Apenas nos últimos anos, após combinar diversos métodos, o grupo conseguiu obter uma montagem satisfatória do genoma, com a colaboração de pesquisadores da Ohio State University, nos Estados Unidos. O genoma agora está disponível on-line para quem quiser estudá-lo.
Outras respostas importantes foram obtidas a partir do trabalho. Em 2009, uma análise realizada por pesquisadores japoneses de alguns genes de veneno da Protobothrops flavoviridis, serpente peçonhenta da mesma família da jararaca (Viperidae), havia mostrado que o gene que produzia a toxina VEGF-F, também presente na cobra brasileira, era provavelmente resultante de uma duplicação do gene VEGF-A. O grupo brasileiro mostrou que é mais provável que ele tenha se originado de uma outra família de genes, conhecida na literatura científica como “PGF-like”.
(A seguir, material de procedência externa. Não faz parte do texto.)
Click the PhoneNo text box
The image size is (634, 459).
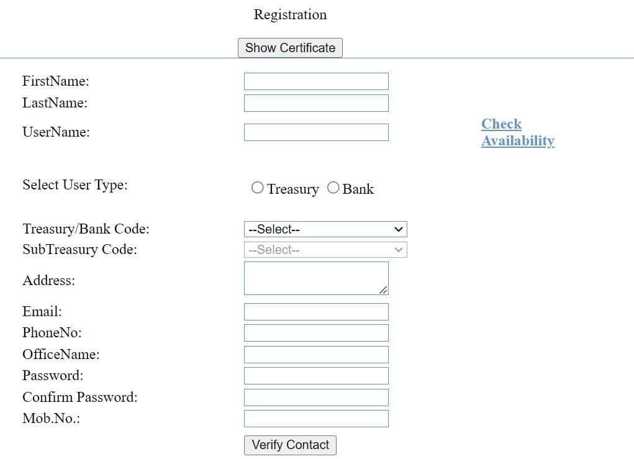pyautogui.click(x=316, y=332)
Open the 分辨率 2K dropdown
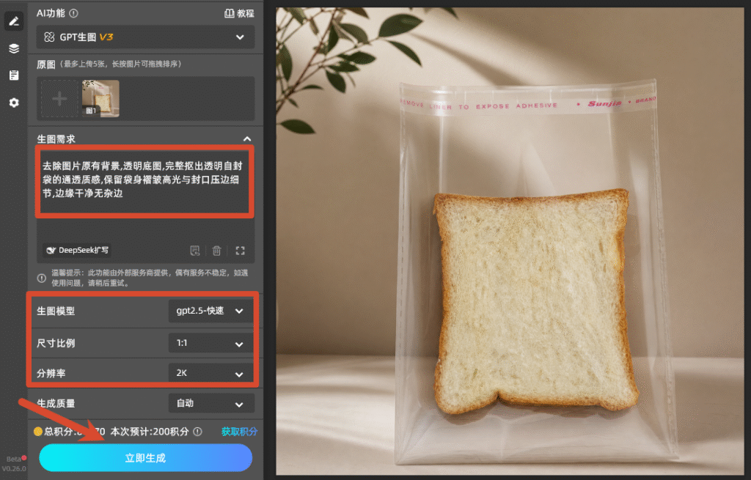Viewport: 751px width, 480px height. pos(210,373)
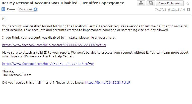Click the paragraph about Facebook Terms
Viewport: 192px width, 104px height.
(95, 28)
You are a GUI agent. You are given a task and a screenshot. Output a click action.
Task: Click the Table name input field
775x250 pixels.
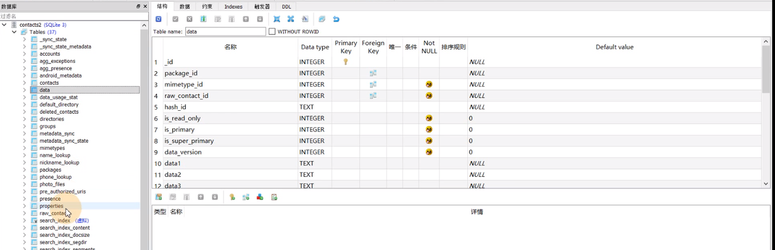(225, 31)
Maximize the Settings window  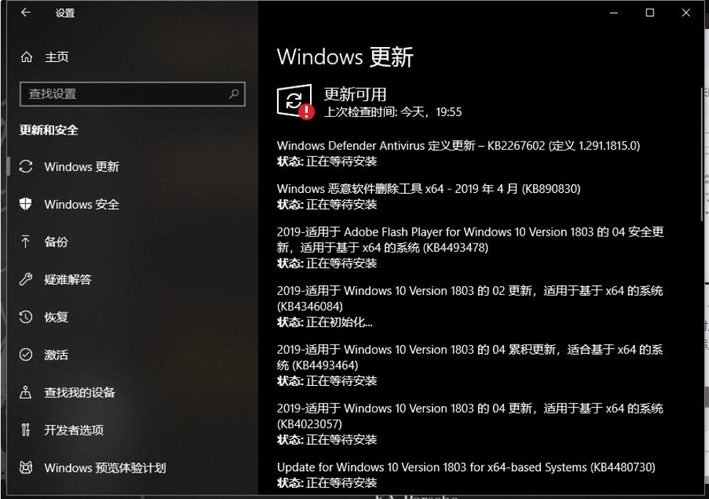pos(650,13)
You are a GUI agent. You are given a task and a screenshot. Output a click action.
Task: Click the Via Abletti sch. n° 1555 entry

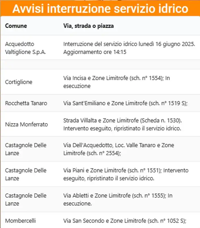pos(118,199)
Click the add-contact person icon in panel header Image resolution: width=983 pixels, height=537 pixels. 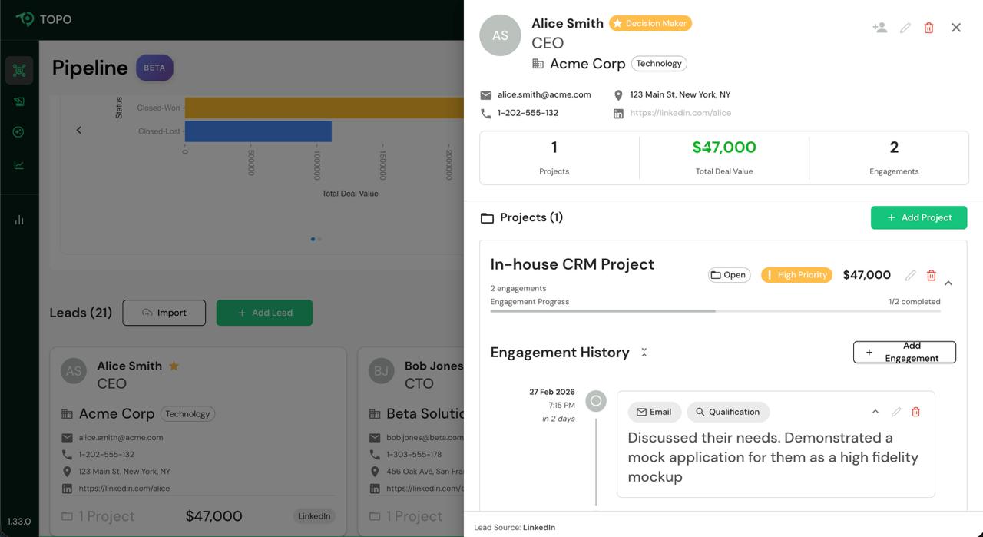879,27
O grupo reuniu ainda mais evidências de que os peptídeos potenciadores da bradicinica (BPP), que são a base do medicamento para hipertensão arterial captopril, provavelmente têm origem no gene CNP, produtor dos chamados peptídeos natriuréticos tipo-C e que está presente em outros vertebrados, inclusive em humanos.
Os pesquisadores agora trabalham na obtenção de versões mais refinadas do genoma da jararaca, assim como de outras famílias de serpentes produtoras de veneno. Com isso, esperam encontrar novas moléculas de veneno e relacioná-las com proteínas de relevância na fisiologia de outros organismos.